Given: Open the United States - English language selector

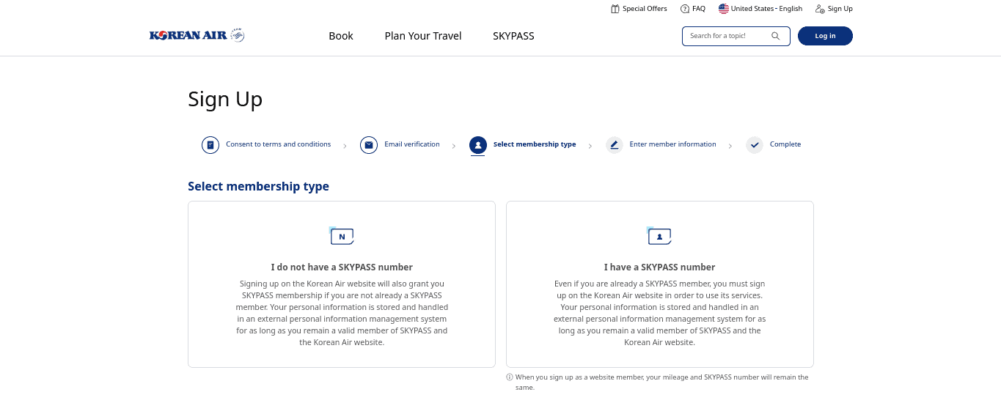Looking at the screenshot, I should pos(760,9).
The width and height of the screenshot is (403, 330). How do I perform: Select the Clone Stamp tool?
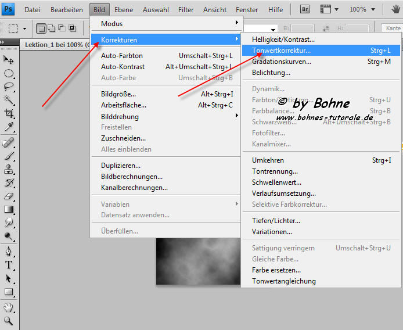tap(9, 169)
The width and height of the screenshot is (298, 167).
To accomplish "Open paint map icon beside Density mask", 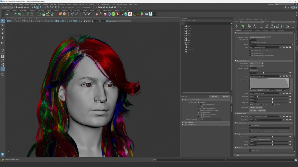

■ Objective
Change "width and height" to "size" throughout these lines and write them out again, with everything else unchanged and the pictures left out.

■ Task response
Given: Open the United States - English language selector

Looking at the screenshot, I should pos(760,9).
The size of the screenshot is (403, 330). How do I perform: Select the Clone Stamp tool?
tap(9, 169)
The size of the screenshot is (298, 167).
To accomplish "Open paint map icon beside Density mask", 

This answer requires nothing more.